Biogeochemical processes and buffering capacity concurrently affect acidification in a seasonally hypoxic coastal marine basin
Abstract. Coastal areas are impacted by multiple natural and anthropogenic processes and experience stronger pH fluctuations than the open ocean. These variations can weaken or intensify the ocean acidification signal induced by increasing atmospheric pCO2. The development of eutrophication-induced hypoxia intensifies coastal acidification, since the CO2 produced during respiration decreases the buffering capacity in any hypoxic bottom water. To assess the combined ecosystem impacts of acidification and hypoxia, we quantified the seasonal variation in pH and oxygen dynamics in the water column of a seasonally stratified coastal basin (Lake Grevelingen, the Netherlands).
Monthly water-column chemistry measurements were complemented with estimates of primary production and respiration using O2 light–dark incubations, in addition to sediment–water fluxes of dissolved inorganic carbon (DIC) and total alkalinity (TA). The resulting data set was used to set up a proton budget on a seasonal scale.

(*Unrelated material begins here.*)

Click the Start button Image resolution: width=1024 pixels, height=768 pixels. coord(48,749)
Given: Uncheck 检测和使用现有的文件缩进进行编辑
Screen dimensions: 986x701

Temperature-induced seasonal stratification combined with a high community respiration was responsible for the depletion of oxygen in the bottom water in summer. The surface water showed strong seasonal variation in process rates (primary production, CO2 air–sea exchange), but relatively small seasonal pH fluctuations (0.46 units on the total hydrogen ion scale). In contrast, the bottom water showed less seasonality in biogeochemical rates (respiration, sediment–water exchange), but stronger pH fluctuations (0.60 units). This marked difference in pH dynamics could be attributed to a substantial reduction in the acid–base buffering capacity of the hypoxic bottom water in the summer period. Our results highlight the importance of acid–base buffering in the pH dynamics of coastal systems and illustrate the increasing vulnerability of hypoxic, CO2-rich waters to any acidifying process.